L'ancien président américain Donald Trump (Photo, AFP).
Short Url
Publié le Vendredi 24 mars 2023

Trump ne sera probablement ni inculpé ni «arrêté» cette semaine à New York

  • D'après plusieurs média, la justice new-yorkaise a encore repoussé l'éventuelle inculpation de Donald Trump
  • Cette décision doit être votée par un grand jury, un panel de citoyens aux larges pouvoirs d'enquête qui travaille avec le procureur

NEW YORK: Donald Trump ne sera probablement ni inculpé ni "arrêté" cette semaine à New York comme il l'avait annoncé samedi. Le procureur qui enquête sur l'ex-président des États-Unis l'a accusé jeudi d'avoir "créé une fausse attente" médiatique sur une affaire aux conséquences politiques imprévisibles.

Le milliardaire républicain de 76 ans, qui rêve de "reconquérir" la Maison Blanche en 2024, doit répondre devant la justice de l'État de New York et son procureur pour Manhattan, Alvin Bragg, d'une affaire de paiement de 130 000 dollars à l'actrice de films X Stormy Daniels en 2016, avec qui il aurait eu une liaison.

Donald Trump a réussi un coup d'éclat en assurant samedi sur son réseau Truth Social qu'il serait "arrêté" mardi dans le cadre d'une inculpation au pénal par le procureur Bragg.
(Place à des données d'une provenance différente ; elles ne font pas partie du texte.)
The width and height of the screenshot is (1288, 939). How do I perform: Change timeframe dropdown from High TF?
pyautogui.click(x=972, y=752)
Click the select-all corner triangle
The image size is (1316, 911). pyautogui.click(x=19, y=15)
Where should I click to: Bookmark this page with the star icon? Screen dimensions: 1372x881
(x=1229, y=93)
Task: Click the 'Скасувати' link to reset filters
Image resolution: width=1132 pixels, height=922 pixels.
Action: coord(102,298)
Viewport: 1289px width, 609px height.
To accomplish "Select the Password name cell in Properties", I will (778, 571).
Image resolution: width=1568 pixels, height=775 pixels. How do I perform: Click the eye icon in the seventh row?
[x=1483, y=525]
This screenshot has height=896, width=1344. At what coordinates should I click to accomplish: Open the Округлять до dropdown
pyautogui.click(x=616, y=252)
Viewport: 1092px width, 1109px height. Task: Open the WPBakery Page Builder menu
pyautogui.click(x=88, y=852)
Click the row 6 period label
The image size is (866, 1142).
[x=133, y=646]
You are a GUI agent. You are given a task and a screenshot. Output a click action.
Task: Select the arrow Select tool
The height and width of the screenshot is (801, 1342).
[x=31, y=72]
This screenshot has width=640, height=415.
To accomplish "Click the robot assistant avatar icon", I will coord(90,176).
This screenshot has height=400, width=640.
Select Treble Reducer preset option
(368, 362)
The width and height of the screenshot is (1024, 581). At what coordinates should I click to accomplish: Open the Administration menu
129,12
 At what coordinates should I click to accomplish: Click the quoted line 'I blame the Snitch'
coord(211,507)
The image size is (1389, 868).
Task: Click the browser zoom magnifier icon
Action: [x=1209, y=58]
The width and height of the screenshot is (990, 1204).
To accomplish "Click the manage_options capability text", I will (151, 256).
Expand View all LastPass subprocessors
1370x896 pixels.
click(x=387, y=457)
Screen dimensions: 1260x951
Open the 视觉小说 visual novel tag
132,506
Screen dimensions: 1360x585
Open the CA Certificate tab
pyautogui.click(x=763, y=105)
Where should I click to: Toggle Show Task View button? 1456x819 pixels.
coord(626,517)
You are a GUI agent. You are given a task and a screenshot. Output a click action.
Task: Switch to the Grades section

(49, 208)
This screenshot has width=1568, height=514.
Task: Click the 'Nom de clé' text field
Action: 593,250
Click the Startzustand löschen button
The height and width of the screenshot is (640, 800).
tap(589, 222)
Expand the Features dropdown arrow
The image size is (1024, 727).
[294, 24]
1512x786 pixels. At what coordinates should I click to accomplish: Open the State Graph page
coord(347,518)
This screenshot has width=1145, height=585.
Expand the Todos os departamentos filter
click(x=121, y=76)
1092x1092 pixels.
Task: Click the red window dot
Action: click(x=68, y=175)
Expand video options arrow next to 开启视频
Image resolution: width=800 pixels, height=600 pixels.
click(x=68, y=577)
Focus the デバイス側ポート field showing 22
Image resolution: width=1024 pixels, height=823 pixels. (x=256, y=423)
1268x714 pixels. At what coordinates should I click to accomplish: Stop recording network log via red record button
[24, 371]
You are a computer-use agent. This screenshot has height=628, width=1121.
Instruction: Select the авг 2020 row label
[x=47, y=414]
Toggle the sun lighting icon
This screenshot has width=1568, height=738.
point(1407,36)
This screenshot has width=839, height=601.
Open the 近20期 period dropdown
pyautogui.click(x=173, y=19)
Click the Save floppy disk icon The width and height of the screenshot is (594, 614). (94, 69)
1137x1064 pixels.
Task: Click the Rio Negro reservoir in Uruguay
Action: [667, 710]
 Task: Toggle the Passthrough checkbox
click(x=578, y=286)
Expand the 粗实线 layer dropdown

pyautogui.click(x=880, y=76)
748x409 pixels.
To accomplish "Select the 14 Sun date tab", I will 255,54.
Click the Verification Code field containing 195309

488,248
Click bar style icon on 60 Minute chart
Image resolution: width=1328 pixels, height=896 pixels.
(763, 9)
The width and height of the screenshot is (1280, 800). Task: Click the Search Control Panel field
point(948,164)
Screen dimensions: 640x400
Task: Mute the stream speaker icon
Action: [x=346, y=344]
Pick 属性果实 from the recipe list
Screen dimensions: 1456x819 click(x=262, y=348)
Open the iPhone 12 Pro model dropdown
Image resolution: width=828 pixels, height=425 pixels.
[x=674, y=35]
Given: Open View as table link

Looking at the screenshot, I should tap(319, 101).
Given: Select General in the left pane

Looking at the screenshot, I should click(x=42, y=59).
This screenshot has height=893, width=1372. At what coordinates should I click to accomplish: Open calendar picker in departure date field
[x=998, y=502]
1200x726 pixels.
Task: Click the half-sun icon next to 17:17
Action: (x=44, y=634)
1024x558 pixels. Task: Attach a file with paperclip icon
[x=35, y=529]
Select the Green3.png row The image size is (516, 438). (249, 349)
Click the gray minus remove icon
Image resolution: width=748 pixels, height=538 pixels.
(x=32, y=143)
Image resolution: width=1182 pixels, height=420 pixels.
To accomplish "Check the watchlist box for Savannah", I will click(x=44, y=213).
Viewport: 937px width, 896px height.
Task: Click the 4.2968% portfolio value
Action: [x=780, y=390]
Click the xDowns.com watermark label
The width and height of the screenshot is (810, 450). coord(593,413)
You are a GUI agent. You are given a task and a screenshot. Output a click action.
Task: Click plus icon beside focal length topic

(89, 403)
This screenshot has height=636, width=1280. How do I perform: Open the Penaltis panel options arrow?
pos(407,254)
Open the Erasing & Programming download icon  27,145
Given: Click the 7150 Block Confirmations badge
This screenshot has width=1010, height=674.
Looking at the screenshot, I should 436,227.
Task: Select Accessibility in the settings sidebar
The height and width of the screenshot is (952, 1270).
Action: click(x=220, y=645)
Mais il ne s'est rien passé.

Cela n'a pas empêché New York – sa police, sa justice et la presse – d'être suspendue toute la semaine aux hypothétiques comparution, inculpation et même brève "arrestation" du 45e président américain.

Ce qui serait sans précédent aux États-Unis.

Coup de tonnerre

Le procureur Bragg, un élu démocrate à la tête du parquet de Manhattan depuis 2022 et qui a hérité de l'affaire Stormy Daniels, était resté mutique.

Mais dans une lettre datée de jeudi et adressée à trois parlementaires républicains, ses services ont dénoncé le coup de tonnerre médiatique et politique qu'a provoqué M. Trump samedi.

Dans ce courrier consulté par l'AFP, le parquet de Manhattan répond à ces trois élus de la Chambre des représentants qui avaient sommé, dans une lettre du 20 mars, le procureur Bragg de témoigner devant le Congrès.

Ils accusaient le magistrat classé à gauche de mener des "poursuites aux motivations politiques".

"Votre lettre", rétorque la secrétaire générale de M. Bragg, Leslie Dubeck, "est une ingérence sans précédent dans une enquête locale en cours".

Et elle "n'est venue qu'après que Donald Trump a créé une fausse attente sur le fait qu'il serait arrêté le jour suivant, et après que ses avocats vous ont apparemment pressé d'intervenir".

"Aucun fait n'offre de fondement légitime à une enquête du Congrès", balaie-t-elle.

Inculpation repoussée

D'après plusieurs médias comme le Washington Post, la justice new-yorkaise a encore repoussé, jusqu'à la semaine prochaine, l'éventuelle inculpation de Donald Trump.

Cette décision doit être votée par un grand jury, un panel de citoyens aux larges pouvoirs d'enquête qui travaille avec le procureur, lequel doit s'y conformer et formellement inculper.

Ce grand jury ne s'est semble-t-il pas réuni sur ce dossier jeudi, dernier jour de la semaine judiciaire.

Même inculpé, M. Trump ne serait de toute façon pas "arrêté" dans l'immédiat.

Il faudrait attendre plusieurs jours pour qu'il comparaisse à Manhattan, dans ce qui serait sans doute une indescriptible pagaille.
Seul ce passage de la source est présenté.